La soluzione è nelle urne
Gaetano Rebecchini
giovedì 15 luglio 2010 

“IL TEMPO”
15/07/2010

La soluzione è nelle urne.
di Gaetano Rebecchini

Il problema, si sa, è uno, e si chiama Gianfranco Fini. La sua deriva progressista è inspiegabile, così come la sua ‘opposizione interna’ non trova risposte politicamente plausibili.
Ma il punto non è più questo, evidentemente: il caso-Fini è una realtà di cui occorre semplicemente prendere atto, traendo le logiche e debite conseguenze.
Le quali, a parere di chi scrive, trovano un'unica, inevitabile soluzione: il ritorno alle urne.
Berlusconi non può prestarsi a manovre aliene al suo innovativo modo di fare politica, che rischiano solo di comprometterlo ulteriormente.

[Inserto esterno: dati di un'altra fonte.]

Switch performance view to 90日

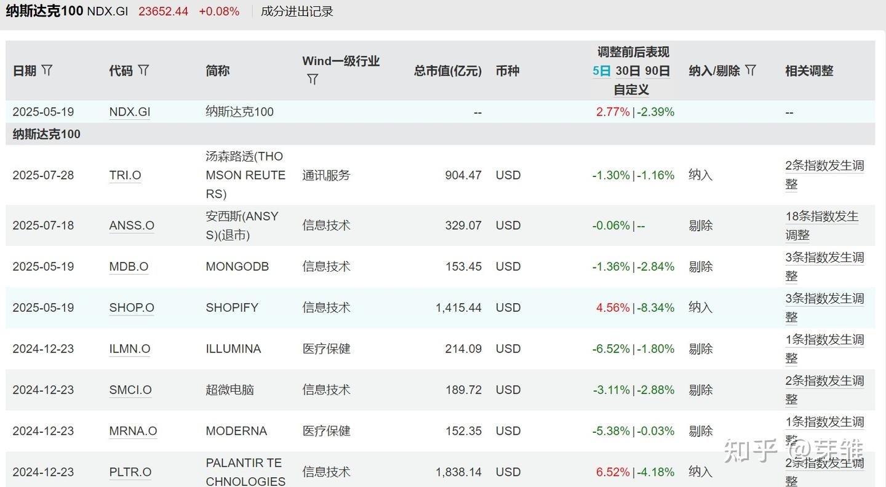(x=656, y=71)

I giochi del ‘teatrino della politica’ sono infatti l’antitesi del ‘berlusconismo’, che ha caratterizzato gli ultimi sedici anni della vita pubblica del Pese con una concezione della ‘sovranità popolare’ quale dialettica diretta fra gli elettori e il leader da essi votato.

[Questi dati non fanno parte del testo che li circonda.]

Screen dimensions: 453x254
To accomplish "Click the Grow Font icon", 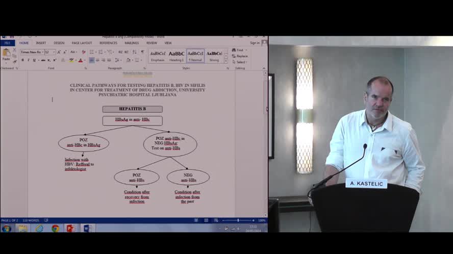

Non ho nulla contro Casini, né contro l’Udc, anche se non mi piace la strategia dei ‘due forni’ praticata ad esempio alle ultime regionali. Anzi, un loro ritorno – purché leale e costruttivo – a fianco e a sostegno del Cavaliere rafforzerebbe l’orientamento antirelativista all’interno della coalizione e costituirebbe un utile contrappeso rispetto alla Lega, oggi francamente un po’ debordante. Ma il problema è un altro, e cioè le modalità con cui questo cambio di maggioranza, questa sorta di staffetta o di ‘cambio dei cavalli’ in corsa dovrebbe realizzarsi. Sarebbe il venir meno di un modo di fare politica che, evidentemente, piace agli Italiani. Berlusconi ha avuto successo perché ha saputo superare (o almeno, ha sempre cercato di farlo) i giochi di segreteria (e magari di sacrestia), gli accordi sottobanco, gli estenuanti mercanteggiamenti che hanno caratterizzato la prima Repubblica, e che di fatto hanno espropriato la sovranità popolare, a vantaggio delle segreterie dei partiti.

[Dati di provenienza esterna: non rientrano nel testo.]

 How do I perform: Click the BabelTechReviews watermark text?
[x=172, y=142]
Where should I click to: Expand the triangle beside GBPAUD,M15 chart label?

In questo senso, Berlusconi è stato il simbolo della rivolta contro la partitocrazia. Il suo ‘modus operandi’ è molto più semplice e democratico: il popolo è sovrano, alle elezioni sceglie una coalizione e il suo leader, e questa in Parlamento sostiene il Governo da essa espresso, guidato da quello stesso leader, il quale a sua volta, infine, risponde del suo operato allo stesso corpo elettorale. Si potrà chiamarlo “populismo”, ma così è.
E se in Parlamento tale maggioranza non c’è più, o è minata, come ora sta accadendo, da smarcamenti e ostruzionismi, allora il giudizio deve tornare al popolo. Mi sembra la soluzione più giusta, trasparente e democratica. Ciò comporterebbe, comunque, da parte del Pdl, una rapida e decisa ‘potatura’ di elementi politicamente compromessi.
D’altra parte, nulla impedirebbe all’Udc di ricostituire una coalizione di centrodestra col Pdl, in vista di una nuova tornata elettorale: se le intenzioni di Casini sono sincere (e non vedo perché se ne debba dubitare), stringa un nuovo patto col Cavaliere e si presenti con lui davanti al popolo sovrano.
Rimangono ancora due problemi: da una parte, il Presidente della Repubblica potrebbe cercare altre soluzioni, magari un “governo tecnico”; e dall’altra, non è detto che il centrodestra, in caso di elezioni anticipate,  raccolga ancora il medesimo consenso di due anni or sono.
Ebbene, ognuno, rispetto al proprio ruolo istituzionale, si prenda le sue responsabilità di fronte alla Nazione. E se il Cavaliere non ce la dovesse fare, chiuderebbe almeno la sua carriera politica a fronte alta e secondo la volontà degli Italiani: sarebbe comunque, ancora una volta, un oggettiva vittoria del ‘berlusconismo’.